WRITTEN TASK A: Copy out the rows below word for word, starting at the line that contains "Where should I click to: Select the phone" and ending at the line that contains "tap(90, 256)", with both of those lines included.

SELECTED PASSAGE:

____________

The single most damaging misconception English speakers bring to Icelandic vowels is that the acute accent means "longer" or "stressed." It means neither. The accent marks a completely different sound — a different phoneme. a and á are no more "the same vowel, two lengths" than English cat and cot are. This page takes the six accented letters one at a time, gives the exact IPA, and shows that dropping the accent does not soften a word — it produces a different word, or no word at all. (The plain monophthongs are on The Icelandic Vowels; the digraph diphthongs au, ei, ey are on Diphthongs.)
The six letters at a glance
| Letter | IPA | Type | English-ish hint | Plain partner |
|---|---|---|---|---|
| á | [au] | diphthong | "ow" as in house | a [a] "ah" |
| é | [jɛ] | glide + vowel | "yeh" | e [ɛ] "eh" |
| í | [i] | monophthong | "ee" as in see | i [ɪ] "ih" |
| ó | [ou] | diphthong | "oh" as in go | o [ɔ] "aw" |
| ú | [u] | monophthong | "oo" as in boot | u [ʏ] front-rounded |
| ý | [i] | monophthong | "ee" — identical to í | y [ɪ] "ih" |
Look down the "type" column: three of the six are not even simple vowels. á and ó glide (they are diphthongs), and é begins with a [j] glide. The acute is not a length mark — it is, in effect, a signal that you are looking at a different vowel altogether.

____________

INPUT:

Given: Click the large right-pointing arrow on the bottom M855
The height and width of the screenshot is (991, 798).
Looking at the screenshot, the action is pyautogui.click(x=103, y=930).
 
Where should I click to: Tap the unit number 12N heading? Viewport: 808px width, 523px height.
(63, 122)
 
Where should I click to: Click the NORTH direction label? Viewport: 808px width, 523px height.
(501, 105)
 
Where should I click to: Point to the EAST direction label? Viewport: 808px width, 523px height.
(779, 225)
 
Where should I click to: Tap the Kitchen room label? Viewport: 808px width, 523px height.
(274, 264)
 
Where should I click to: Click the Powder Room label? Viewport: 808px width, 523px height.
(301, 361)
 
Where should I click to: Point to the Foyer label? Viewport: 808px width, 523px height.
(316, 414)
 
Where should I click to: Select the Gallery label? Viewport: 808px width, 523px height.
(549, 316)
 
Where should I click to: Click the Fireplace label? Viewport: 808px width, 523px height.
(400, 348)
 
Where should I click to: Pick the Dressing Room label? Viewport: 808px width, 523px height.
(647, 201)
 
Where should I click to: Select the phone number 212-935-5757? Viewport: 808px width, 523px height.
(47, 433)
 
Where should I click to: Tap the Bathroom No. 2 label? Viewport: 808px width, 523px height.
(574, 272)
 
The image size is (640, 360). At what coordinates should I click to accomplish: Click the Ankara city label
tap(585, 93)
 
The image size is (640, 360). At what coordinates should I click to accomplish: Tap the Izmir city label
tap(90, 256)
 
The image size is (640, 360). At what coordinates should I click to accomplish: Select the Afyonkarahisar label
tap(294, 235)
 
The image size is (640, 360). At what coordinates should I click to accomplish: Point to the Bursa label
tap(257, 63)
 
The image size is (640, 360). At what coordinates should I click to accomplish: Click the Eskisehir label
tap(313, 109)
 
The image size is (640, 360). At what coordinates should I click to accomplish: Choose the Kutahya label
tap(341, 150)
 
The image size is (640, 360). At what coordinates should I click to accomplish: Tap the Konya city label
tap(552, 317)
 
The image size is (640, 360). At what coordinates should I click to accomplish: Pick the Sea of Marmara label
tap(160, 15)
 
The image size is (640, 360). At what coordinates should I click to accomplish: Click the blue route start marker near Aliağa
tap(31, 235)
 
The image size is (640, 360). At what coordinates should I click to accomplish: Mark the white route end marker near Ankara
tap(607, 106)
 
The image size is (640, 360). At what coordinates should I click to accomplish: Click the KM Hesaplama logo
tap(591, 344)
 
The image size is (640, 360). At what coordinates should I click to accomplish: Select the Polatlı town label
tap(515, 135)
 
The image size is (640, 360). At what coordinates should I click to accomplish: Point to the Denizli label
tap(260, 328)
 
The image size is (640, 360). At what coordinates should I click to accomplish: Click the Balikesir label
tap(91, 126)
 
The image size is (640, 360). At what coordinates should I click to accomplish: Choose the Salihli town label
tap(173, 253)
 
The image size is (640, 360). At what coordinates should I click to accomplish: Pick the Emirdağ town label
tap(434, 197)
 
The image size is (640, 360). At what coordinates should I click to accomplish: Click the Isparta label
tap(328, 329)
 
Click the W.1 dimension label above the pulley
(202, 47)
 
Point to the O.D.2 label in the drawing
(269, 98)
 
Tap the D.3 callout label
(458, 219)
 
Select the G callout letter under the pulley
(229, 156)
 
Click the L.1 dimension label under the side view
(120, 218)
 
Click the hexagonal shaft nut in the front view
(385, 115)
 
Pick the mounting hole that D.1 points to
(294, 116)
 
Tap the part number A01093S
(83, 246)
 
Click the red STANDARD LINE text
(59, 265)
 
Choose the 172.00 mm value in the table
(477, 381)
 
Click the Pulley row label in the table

____________

WRITTEN TASK B:
Answer these from the passage on Icelandic accented vowels:
(i) What IPA value does it give for ó?
(ii) Which accented letter does it say sounds identical to í?
(iii) Which three digraph diphthongs does it say are covered on Diphthongs?

WORKED ANSWER A:
Where should I click to: Select the phone number 212-935-5757? Viewport: 808px width, 523px height.
(47, 433)
 
Where should I click to: Tap the Bathroom No. 2 label? Viewport: 808px width, 523px height.
(574, 272)
 
The image size is (640, 360). At what coordinates should I click to accomplish: Click the Ankara city label
tap(585, 93)
 
The image size is (640, 360). At what coordinates should I click to accomplish: Tap the Izmir city label
tap(90, 256)

WORKED ANSWER B:
(i) [ou]
(ii) ý
(iii) au, ei, ey